You want to work on this emergency plan as a team. Get employee feedback, and then be sure to review it with each member of the company. It's crucial that everyone is on board, comfortable with the plan, and most importantly, that they understand what they need to do and what consequently, is going to happen.

2. Back up that data

This goes for any time of the year, in any situation, not necessarily just when a natural disaster is about to strike. One thing you can do is to store documents off-site. Make copies when you need them. And then, of course, you want to have a safe storage space for things such as tax forms, payroll, and insurance papers.

Many businesses are going to cloud-based storage solutions. You should be backing up all of your electronic documents this way. This ensures that regardless of what happens, you have your vital information on hand wherever you may end up and thus a better chance of keeping things running along smoothly.

3. Have your insurance squared away

Do you know what exactly is and/or is not covered if an emergency occurs? Meeting with your insurance agent/advisor before anything of this nature happens will allow you to better plan for what follows. Look at your policy limits, understand what will be required once you do file a claim post-emergency. You may want to rethink some of your coverages as well to ensure that you do have enough insurance to cover any replacements costs.

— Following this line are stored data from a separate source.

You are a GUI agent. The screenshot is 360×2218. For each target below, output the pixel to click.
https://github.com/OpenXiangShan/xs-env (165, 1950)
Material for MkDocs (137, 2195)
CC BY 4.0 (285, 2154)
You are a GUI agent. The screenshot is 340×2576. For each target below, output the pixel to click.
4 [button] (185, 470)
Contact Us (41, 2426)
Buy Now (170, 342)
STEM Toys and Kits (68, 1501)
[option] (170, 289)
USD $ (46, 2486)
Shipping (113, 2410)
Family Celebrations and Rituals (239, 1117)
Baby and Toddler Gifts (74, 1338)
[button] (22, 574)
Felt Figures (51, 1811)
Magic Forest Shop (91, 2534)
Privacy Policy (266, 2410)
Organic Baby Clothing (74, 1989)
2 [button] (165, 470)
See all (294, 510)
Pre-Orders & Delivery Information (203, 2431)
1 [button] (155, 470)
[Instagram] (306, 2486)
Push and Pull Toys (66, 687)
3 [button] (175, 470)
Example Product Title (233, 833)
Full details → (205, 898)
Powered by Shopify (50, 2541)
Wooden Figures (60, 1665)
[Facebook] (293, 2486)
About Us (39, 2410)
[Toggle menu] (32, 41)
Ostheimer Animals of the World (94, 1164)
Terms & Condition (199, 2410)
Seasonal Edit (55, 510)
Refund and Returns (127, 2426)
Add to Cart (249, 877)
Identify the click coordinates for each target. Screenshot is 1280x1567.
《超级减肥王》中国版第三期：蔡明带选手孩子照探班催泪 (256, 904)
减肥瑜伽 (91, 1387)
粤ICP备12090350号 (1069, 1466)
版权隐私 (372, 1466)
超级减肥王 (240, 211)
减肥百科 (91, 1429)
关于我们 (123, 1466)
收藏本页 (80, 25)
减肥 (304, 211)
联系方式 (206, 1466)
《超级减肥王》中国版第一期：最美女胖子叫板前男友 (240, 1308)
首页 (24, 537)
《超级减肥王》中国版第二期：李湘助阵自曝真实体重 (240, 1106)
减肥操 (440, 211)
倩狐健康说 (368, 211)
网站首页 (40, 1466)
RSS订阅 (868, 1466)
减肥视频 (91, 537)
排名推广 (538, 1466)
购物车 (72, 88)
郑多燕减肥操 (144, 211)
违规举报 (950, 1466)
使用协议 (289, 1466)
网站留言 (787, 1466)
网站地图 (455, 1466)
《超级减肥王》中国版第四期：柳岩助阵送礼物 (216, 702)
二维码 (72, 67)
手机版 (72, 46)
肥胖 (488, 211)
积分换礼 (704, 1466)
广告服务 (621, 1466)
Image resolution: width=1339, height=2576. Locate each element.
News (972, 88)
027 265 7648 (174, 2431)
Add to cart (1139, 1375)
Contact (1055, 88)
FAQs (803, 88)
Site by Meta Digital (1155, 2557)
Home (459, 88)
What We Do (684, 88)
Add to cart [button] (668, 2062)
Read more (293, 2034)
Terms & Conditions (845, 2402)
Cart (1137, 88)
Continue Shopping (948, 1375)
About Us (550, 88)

4. Communicate with…everyone!

From employees to customers, to stakeholders in the company, in the lead up to a natural disaster, it's imperative to make sure that everyone is on the same page and knows what is happening. Again, this should be a part of your emergency operations plan. Crisis communication needs to be at the heart of your natural disaster approach.

  • Alert your customers: Maybe you post some messages on social media. You might also consider sending out a press release relevant to your company's natural disaster protocol. Give your clients contact info that they may need should they have to get a hold of you for some reason. You want to alert them regarding any impact that a storm, hurricane or earthquake has on your business, and also let them know as soon as you're back up and running.

  • Communicate with your team: At all points during and after the disaster, keep in close contact with members of your team. You want to make sure that they're safe; if they need to relocate you want to know how they're proceeding. You may also opt to establish a disaster fund—a short term stopgap that can be used to pay employees and any necessary expenses.

5. Regroup and keep going

Small businesses that are affected by major weather events, like hurricanes and floods for example, sometimes are down for extended periods, depending on how badly hit their region. For some, they never recover and ultimately have to close their doors. However, if you do have plans in place, if you take the time to prepare, you will have hopefully have a fighting chance and be able to resume business operations while forging ahead.